-------- TEXTE FOURNI --------

La revue publie l’intervention d’Odile Merckling à l’atelier « précarité » de la Conférence nationale des comités locaux d’Attac, le 13 juin 2020. Il est consacré à la précarité de l’emploi des femmes et présente quelques propositions pour y remédier.

Michel Thomas examine comment l’industrie pharmaceutique a contribué à la pénurie de médicaments lorsque le coronavirus a déferlé. Là encore, un retour de certaines productions serait indispensable, mais sans oublier de réfléchir à ce qu’est un médicament essentiel.

Pendant la pandémie du coronavirus, la question du travail a été centrale. Aussi, Alexis Cukier propose un décorticage minutieux de la question de la démocratisation du travail dans les principaux projets de transformation sociale et écologique. Il examine le Green New Deal états-unien, notamment vu par la gauche américaine. Il passe en revue quelques-unes des contributions récentes sur le travail et la planification de Keucheyan, Löwy, Harribey et Coutrot, avant de proposer une synthèse personnelle.

-------- DONNÉES FOURNIES --------

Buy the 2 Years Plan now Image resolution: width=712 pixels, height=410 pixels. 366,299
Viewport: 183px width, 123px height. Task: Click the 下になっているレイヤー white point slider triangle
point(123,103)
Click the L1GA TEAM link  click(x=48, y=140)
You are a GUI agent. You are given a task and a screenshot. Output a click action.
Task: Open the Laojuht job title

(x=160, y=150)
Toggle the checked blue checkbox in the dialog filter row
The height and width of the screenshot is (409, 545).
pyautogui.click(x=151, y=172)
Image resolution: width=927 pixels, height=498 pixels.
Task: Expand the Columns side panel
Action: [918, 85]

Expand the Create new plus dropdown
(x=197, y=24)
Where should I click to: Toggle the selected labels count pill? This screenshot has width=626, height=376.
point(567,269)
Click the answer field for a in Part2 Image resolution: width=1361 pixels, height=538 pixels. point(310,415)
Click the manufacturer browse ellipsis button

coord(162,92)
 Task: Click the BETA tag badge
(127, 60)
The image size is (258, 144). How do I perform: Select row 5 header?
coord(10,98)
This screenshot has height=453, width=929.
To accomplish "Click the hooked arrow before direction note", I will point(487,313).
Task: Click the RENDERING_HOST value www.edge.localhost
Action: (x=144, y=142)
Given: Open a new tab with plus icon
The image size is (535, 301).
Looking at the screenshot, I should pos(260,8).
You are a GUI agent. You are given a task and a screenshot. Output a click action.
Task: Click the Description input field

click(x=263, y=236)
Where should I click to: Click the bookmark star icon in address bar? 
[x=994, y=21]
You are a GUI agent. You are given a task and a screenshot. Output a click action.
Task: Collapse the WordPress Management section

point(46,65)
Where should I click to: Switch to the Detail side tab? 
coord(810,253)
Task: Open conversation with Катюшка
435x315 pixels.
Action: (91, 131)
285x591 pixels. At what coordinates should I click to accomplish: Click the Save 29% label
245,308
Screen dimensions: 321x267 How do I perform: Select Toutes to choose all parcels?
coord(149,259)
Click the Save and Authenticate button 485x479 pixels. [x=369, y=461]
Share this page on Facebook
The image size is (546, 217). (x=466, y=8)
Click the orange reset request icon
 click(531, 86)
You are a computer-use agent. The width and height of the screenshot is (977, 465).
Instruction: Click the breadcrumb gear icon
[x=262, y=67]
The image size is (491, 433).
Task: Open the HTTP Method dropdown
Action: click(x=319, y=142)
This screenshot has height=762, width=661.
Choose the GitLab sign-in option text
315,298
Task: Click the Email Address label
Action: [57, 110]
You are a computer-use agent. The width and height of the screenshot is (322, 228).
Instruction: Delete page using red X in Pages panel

--------

### [CONSIGNES DE TRAVAIL]
(a) D'après le texte fourni, à quelle date Odile Merckling est-elle intervenue à la Conférence nationale des comités locaux d'Attac ?
(b) Réécrivez, s'il vous plaît, le passage du texte fourni allant de « La revue publie » à « un médicament essentiel. » en remplaçant « indispensable » par « nécessaire ».

### [SOLUTIONS PAR TÂCHE]
(a) Le 13 juin 2020.

(b)
La revue publie l’intervention d’Odile Merckling à l’atelier « précarité » de la Conférence nationale des comités locaux d’Attac, le 13 juin 2020. Il est consacré à la précarité de l’emploi des femmes et présente quelques propositions pour y remédier.

Michel Thomas examine comment l’industrie pharmaceutique a contribué à la pénurie de médicaments lorsque le coronavirus a déferlé. Là encore, un retour de certaines productions serait nécessaire, mais sans oublier de réfléchir à ce qu’est un médicament essentiel.